§ **PROBLEM REQUIREMENTS**: Each line below must be reproduced exactly.

(Pixel coordinate grounding data)
+++

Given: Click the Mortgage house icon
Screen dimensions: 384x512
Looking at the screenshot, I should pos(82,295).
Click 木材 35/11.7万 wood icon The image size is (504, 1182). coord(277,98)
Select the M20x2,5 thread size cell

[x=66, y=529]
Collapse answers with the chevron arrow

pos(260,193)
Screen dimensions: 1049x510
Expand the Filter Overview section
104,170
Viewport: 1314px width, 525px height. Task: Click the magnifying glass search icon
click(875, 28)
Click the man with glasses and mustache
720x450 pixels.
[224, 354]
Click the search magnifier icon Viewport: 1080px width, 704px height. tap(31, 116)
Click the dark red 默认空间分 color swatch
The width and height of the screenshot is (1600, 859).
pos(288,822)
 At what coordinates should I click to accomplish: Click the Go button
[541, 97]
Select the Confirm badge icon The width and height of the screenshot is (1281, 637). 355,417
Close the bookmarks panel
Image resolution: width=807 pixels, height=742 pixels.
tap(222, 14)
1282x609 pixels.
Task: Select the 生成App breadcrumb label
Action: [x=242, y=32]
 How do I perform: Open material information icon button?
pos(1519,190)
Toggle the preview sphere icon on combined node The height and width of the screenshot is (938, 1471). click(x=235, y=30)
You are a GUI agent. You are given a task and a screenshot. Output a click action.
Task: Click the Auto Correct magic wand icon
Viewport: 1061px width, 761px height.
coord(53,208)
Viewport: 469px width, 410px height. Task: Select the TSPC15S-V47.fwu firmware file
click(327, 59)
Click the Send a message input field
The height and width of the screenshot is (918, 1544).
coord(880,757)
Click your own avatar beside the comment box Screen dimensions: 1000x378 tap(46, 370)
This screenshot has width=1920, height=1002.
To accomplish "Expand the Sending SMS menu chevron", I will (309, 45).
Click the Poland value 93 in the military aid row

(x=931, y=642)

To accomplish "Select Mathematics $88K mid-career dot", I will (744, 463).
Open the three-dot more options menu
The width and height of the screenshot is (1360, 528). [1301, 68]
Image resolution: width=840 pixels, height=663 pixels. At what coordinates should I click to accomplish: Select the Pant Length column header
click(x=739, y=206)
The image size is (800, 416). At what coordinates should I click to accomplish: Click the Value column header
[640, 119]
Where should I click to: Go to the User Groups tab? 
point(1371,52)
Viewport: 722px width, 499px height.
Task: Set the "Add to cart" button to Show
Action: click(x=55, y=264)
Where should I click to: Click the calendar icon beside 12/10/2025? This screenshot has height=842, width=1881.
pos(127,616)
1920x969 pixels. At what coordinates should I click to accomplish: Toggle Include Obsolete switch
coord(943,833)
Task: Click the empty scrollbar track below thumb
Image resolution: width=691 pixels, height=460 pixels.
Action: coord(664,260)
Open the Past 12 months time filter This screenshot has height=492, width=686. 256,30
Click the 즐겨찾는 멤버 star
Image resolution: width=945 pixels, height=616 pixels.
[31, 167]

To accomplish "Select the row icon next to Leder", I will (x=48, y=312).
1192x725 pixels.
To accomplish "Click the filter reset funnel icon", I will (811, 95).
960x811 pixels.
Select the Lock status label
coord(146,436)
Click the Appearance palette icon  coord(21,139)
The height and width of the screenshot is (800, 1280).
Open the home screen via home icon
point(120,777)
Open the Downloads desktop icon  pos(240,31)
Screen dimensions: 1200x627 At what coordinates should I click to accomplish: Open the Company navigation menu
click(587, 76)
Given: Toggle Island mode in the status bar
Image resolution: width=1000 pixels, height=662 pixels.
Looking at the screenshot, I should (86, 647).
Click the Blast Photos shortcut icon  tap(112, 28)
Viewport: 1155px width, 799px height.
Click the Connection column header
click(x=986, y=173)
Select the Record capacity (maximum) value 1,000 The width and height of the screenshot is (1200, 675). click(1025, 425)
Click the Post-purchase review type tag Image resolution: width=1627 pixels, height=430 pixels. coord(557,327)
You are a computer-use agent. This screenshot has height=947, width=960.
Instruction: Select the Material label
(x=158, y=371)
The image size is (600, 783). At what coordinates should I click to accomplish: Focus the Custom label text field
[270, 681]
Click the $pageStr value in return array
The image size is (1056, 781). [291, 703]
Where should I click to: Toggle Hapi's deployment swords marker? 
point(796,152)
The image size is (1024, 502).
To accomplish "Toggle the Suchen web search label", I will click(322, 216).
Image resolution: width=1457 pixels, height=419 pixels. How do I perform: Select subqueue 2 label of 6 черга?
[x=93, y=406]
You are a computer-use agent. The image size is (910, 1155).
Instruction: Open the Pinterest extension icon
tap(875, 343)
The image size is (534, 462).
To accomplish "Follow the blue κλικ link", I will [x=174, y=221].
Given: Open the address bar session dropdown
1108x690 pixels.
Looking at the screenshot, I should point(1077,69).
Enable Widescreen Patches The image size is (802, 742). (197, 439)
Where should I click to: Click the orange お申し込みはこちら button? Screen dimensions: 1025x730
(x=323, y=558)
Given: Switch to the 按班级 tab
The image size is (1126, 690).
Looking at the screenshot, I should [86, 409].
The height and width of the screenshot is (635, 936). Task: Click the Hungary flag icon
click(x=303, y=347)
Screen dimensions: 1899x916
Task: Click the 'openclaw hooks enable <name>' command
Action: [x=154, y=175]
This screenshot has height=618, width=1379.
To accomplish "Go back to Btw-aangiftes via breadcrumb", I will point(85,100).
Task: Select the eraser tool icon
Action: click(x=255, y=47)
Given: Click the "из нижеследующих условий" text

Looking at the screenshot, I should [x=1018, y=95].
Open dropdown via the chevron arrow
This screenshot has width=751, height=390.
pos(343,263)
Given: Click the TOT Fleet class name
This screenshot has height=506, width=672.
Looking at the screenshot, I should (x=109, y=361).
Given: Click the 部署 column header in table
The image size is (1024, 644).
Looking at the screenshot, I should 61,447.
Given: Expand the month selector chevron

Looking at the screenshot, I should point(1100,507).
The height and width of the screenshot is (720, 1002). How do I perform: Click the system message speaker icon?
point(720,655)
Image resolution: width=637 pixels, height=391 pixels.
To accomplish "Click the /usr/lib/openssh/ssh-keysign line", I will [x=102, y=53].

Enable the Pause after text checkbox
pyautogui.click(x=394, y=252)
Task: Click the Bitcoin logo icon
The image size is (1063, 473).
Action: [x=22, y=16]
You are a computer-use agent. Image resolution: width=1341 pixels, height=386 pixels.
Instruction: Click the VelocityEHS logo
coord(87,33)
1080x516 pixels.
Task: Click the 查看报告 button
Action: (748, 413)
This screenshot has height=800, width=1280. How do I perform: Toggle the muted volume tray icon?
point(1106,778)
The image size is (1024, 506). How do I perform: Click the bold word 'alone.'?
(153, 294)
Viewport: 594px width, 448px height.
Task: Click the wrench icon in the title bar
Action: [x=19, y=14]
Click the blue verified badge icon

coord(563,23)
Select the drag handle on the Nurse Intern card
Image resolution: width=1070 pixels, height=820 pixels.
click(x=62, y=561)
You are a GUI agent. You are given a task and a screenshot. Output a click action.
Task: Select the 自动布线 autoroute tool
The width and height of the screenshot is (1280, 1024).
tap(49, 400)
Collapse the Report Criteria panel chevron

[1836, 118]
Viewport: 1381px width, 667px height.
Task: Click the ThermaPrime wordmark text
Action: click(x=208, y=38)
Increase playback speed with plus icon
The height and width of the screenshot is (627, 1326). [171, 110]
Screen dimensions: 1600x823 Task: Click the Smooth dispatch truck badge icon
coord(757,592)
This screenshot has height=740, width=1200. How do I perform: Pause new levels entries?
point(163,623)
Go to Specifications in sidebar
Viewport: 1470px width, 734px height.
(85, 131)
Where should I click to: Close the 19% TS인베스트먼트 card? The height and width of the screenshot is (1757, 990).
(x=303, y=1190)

+++

§ **REPLY**:
Given: Click the Mortgage house icon
Screen dimensions: 384x512
Looking at the screenshot, I should pos(82,295).
Click 木材 35/11.7万 wood icon The image size is (504, 1182). coord(277,98)
Select the M20x2,5 thread size cell

[x=66, y=529]
Collapse answers with the chevron arrow

pos(260,193)
Screen dimensions: 1049x510
Expand the Filter Overview section
104,170
Viewport: 1314px width, 525px height. Task: Click the magnifying glass search icon
click(875, 28)
Click the man with glasses and mustache
720x450 pixels.
[224, 354]
Click the search magnifier icon Viewport: 1080px width, 704px height. tap(31, 116)
Click the dark red 默认空间分 color swatch
The width and height of the screenshot is (1600, 859).
pos(288,822)
 At what coordinates should I click to accomplish: Click the Go button
[541, 97]
Select the Confirm badge icon The width and height of the screenshot is (1281, 637). 355,417
Close the bookmarks panel
Image resolution: width=807 pixels, height=742 pixels.
tap(222, 14)
1282x609 pixels.
Task: Select the 生成App breadcrumb label
Action: [x=242, y=32]
 How do I perform: Open material information icon button?
pos(1519,190)
Toggle the preview sphere icon on combined node The height and width of the screenshot is (938, 1471). click(x=235, y=30)
You are a GUI agent. You are given a task and a screenshot. Output a click action.
Task: Click the Auto Correct magic wand icon
Viewport: 1061px width, 761px height.
coord(53,208)
Viewport: 469px width, 410px height. Task: Select the TSPC15S-V47.fwu firmware file
click(327, 59)
Click the Send a message input field
The height and width of the screenshot is (918, 1544).
coord(880,757)
Click your own avatar beside the comment box Screen dimensions: 1000x378 tap(46, 370)
This screenshot has width=1920, height=1002.
To accomplish "Expand the Sending SMS menu chevron", I will (309, 45).
Click the Poland value 93 in the military aid row

(x=931, y=642)

To accomplish "Select Mathematics $88K mid-career dot", I will (744, 463).
Open the three-dot more options menu
The width and height of the screenshot is (1360, 528). [1301, 68]
Image resolution: width=840 pixels, height=663 pixels. At what coordinates should I click to accomplish: Select the Pant Length column header
click(x=739, y=206)
The image size is (800, 416). At what coordinates should I click to accomplish: Click the Value column header
[640, 119]
Where should I click to: Go to the User Groups tab? 
point(1371,52)
Viewport: 722px width, 499px height.
Task: Set the "Add to cart" button to Show
Action: click(x=55, y=264)
Where should I click to: Click the calendar icon beside 12/10/2025? This screenshot has height=842, width=1881.
pos(127,616)
1920x969 pixels. At what coordinates should I click to accomplish: Toggle Include Obsolete switch
coord(943,833)
Task: Click the empty scrollbar track below thumb
Image resolution: width=691 pixels, height=460 pixels.
Action: coord(664,260)
Open the Past 12 months time filter This screenshot has height=492, width=686. 256,30
Click the 즐겨찾는 멤버 star
Image resolution: width=945 pixels, height=616 pixels.
[31, 167]

To accomplish "Select the row icon next to Leder", I will (x=48, y=312).
1192x725 pixels.
To accomplish "Click the filter reset funnel icon", I will (811, 95).
960x811 pixels.
Select the Lock status label
coord(146,436)
Click the Appearance palette icon  coord(21,139)
The height and width of the screenshot is (800, 1280).
Open the home screen via home icon
point(120,777)
Open the Downloads desktop icon  pos(240,31)
Screen dimensions: 1200x627 At what coordinates should I click to accomplish: Open the Company navigation menu
click(587, 76)
Given: Toggle Island mode in the status bar
Image resolution: width=1000 pixels, height=662 pixels.
Looking at the screenshot, I should (86, 647).
Click the Blast Photos shortcut icon  tap(112, 28)
Viewport: 1155px width, 799px height.
Click the Connection column header
click(x=986, y=173)
Select the Record capacity (maximum) value 1,000 The width and height of the screenshot is (1200, 675). click(1025, 425)
Click the Post-purchase review type tag Image resolution: width=1627 pixels, height=430 pixels. coord(557,327)
You are a computer-use agent. This screenshot has height=947, width=960.
Instruction: Select the Material label
(x=158, y=371)
The image size is (600, 783). At what coordinates should I click to accomplish: Focus the Custom label text field
[270, 681]
Click the $pageStr value in return array
The image size is (1056, 781). [291, 703]
Where should I click to: Toggle Hapi's deployment swords marker? 
point(796,152)
The image size is (1024, 502).
To accomplish "Toggle the Suchen web search label", I will click(322, 216).
Image resolution: width=1457 pixels, height=419 pixels. How do I perform: Select subqueue 2 label of 6 черга?
[x=93, y=406]
You are a computer-use agent. The image size is (910, 1155).
Instruction: Open the Pinterest extension icon
tap(875, 343)
The image size is (534, 462).
To accomplish "Follow the blue κλικ link", I will [x=174, y=221].
Given: Open the address bar session dropdown
1108x690 pixels.
Looking at the screenshot, I should point(1077,69).
Enable Widescreen Patches The image size is (802, 742). (197, 439)
Where should I click to: Click the orange お申し込みはこちら button? Screen dimensions: 1025x730
(x=323, y=558)
Given: Switch to the 按班级 tab
The image size is (1126, 690).
Looking at the screenshot, I should [86, 409].
The height and width of the screenshot is (635, 936). Task: Click the Hungary flag icon
click(x=303, y=347)
Screen dimensions: 1899x916
Task: Click the 'openclaw hooks enable <name>' command
Action: [x=154, y=175]
This screenshot has height=618, width=1379.
To accomplish "Go back to Btw-aangiftes via breadcrumb", I will point(85,100).
Task: Select the eraser tool icon
Action: click(x=255, y=47)
Given: Click the "из нижеследующих условий" text

Looking at the screenshot, I should [x=1018, y=95].
Open dropdown via the chevron arrow
This screenshot has width=751, height=390.
pos(343,263)
Given: Click the TOT Fleet class name
This screenshot has height=506, width=672.
Looking at the screenshot, I should (x=109, y=361).
Given: Click the 部署 column header in table
The image size is (1024, 644).
Looking at the screenshot, I should 61,447.
Given: Expand the month selector chevron

Looking at the screenshot, I should point(1100,507).
The height and width of the screenshot is (720, 1002). How do I perform: Click the system message speaker icon?
point(720,655)
Image resolution: width=637 pixels, height=391 pixels.
To accomplish "Click the /usr/lib/openssh/ssh-keysign line", I will [x=102, y=53].

Enable the Pause after text checkbox
pyautogui.click(x=394, y=252)
Task: Click the Bitcoin logo icon
The image size is (1063, 473).
Action: [x=22, y=16]
You are a computer-use agent. Image resolution: width=1341 pixels, height=386 pixels.
Instruction: Click the VelocityEHS logo
coord(87,33)
1080x516 pixels.
Task: Click the 查看报告 button
Action: (748, 413)
This screenshot has height=800, width=1280. How do I perform: Toggle the muted volume tray icon?
point(1106,778)
The image size is (1024, 506). How do I perform: Click the bold word 'alone.'?
(153, 294)
Viewport: 594px width, 448px height.
Task: Click the wrench icon in the title bar
Action: [x=19, y=14]
Click the blue verified badge icon

coord(563,23)
Select the drag handle on the Nurse Intern card
Image resolution: width=1070 pixels, height=820 pixels.
click(x=62, y=561)
You are a GUI agent. You are given a task and a screenshot. Output a click action.
Task: Select the 自动布线 autoroute tool
The width and height of the screenshot is (1280, 1024).
tap(49, 400)
Collapse the Report Criteria panel chevron

[1836, 118]
Viewport: 1381px width, 667px height.
Task: Click the ThermaPrime wordmark text
Action: click(x=208, y=38)
Increase playback speed with plus icon
The height and width of the screenshot is (627, 1326). [171, 110]
Screen dimensions: 1600x823 Task: Click the Smooth dispatch truck badge icon
coord(757,592)
This screenshot has height=740, width=1200. How do I perform: Pause new levels entries?
point(163,623)
Go to Specifications in sidebar
Viewport: 1470px width, 734px height.
(85, 131)
Where should I click to: Close the 19% TS인베스트먼트 card? The height and width of the screenshot is (1757, 990).
(x=303, y=1190)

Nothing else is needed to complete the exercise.